◆ EXERCISE DETAILS ◆
Your answer should hold exactly the lines from the line containing "Click the 58.4" through the end of the entries that follow.

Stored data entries

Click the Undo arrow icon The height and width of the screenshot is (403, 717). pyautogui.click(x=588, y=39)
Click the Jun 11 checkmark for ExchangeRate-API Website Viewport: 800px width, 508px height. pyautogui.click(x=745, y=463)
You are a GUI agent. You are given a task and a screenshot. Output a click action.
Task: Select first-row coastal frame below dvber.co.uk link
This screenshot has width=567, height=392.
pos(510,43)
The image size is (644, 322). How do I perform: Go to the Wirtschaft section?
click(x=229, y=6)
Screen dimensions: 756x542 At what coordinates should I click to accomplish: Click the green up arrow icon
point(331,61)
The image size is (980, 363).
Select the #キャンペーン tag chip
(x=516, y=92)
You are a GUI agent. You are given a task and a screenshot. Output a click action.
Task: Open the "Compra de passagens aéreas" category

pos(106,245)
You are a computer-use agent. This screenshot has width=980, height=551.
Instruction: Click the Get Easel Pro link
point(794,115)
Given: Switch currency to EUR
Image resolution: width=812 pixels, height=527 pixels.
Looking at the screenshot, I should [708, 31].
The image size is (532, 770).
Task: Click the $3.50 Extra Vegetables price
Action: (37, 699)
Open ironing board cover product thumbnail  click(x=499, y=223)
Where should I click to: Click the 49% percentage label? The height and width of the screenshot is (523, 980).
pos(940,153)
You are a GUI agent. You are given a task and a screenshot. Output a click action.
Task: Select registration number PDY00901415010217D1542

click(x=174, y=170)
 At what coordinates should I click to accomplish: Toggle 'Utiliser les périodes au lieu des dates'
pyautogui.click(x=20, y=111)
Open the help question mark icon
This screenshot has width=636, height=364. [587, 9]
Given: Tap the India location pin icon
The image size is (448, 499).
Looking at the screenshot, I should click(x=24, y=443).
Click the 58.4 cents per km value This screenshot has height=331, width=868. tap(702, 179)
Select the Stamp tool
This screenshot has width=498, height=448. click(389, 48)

◆ RESPONSE FOR THIS EXERCISE ◆
Click the 58.4 cents per km value This screenshot has height=331, width=868. tap(702, 179)
Select the Stamp tool
This screenshot has width=498, height=448. click(389, 48)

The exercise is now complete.